BIO
Laurie Sumiye is a Japanese-American contemporary artist, animator and filmmaker known for her work with Hawaiian endangered species. Her cross-disciplinary practice explores themes of extinction, ecology and spirituality. She has exhibited her art in New York, Los Angeles, Hawai‘i and internationally, in the UK, South Africa and Brazil. Laurie has screened her award-winning films at DOC NYC, BAM cinemaFest and PS1 MoMA. She was selected for film directing fellowships with Firelight Media, Sundance Institute/Women in Film, Jackson Wild and UnionDocs Center for Documentary Arts. Laurie was awarded residencies at A Studio in the Woods (New Orleans), Blue Mountain Center (NY), Digital Artist Studios (N. Ireland), Sacatar Institute (Brazil), Artfunkl (UK), Bishop Museum (Honolulu) and BoxJelly (Honolulu). Laurie has an MFA in Integrated Media Arts from CUNY Hunter College, BA in Art & BS in Communications from Bradley University, and studied fine art at Istituto Lorenzo de’ Medici in Florence and Pratt Institute in New York. Laurie formerly served as an Assistant Professor of Film & Transmedia at the University of Hawai‘i-West Oahu. Her first feature, A PARADISE LOST, is a hybrid animated documentary about a rare bird that sued to prevent their extinction.

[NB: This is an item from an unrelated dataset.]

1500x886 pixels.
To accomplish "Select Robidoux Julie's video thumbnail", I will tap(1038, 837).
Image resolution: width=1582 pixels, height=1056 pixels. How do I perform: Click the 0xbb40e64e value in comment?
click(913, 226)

She is based in Los Angeles and Hawai‘i.
ARTIST STATEMENT
My creative practice is a holistic expression of Neo-Transcendendalist thought inspired by Thoreau, Darwin, ancient animist religions, and modern conservation science. As an interdisciplinary conceptual artist, I articulate my ideas through audio-visual, animation, 2D, 3D, and organic media experiments. I gather inspiration from the specificity of natural ecosystems producing unique forms; rare Hawaiian animals and plants surviving in remote, fractured enclaves. My localized research into endemic Hawaiian species observes human impacts on native biodiversity, recognizing threats of dominant continental species as a weedy metaphor for Western colonization. A growing scientific understanding of the interconnectedness of all things found in quantum physics, island ecology and climate change is blended with Native Hawaiian and Native American theology to imagine a utopian future for Mother Earth. By engaging in environmental justice issues as a documentary filmmaker, the study of endangered species as it relates to Homo sapiens as an actor in shared spaces becomes a meditation towards self-realization through scientific inquiry.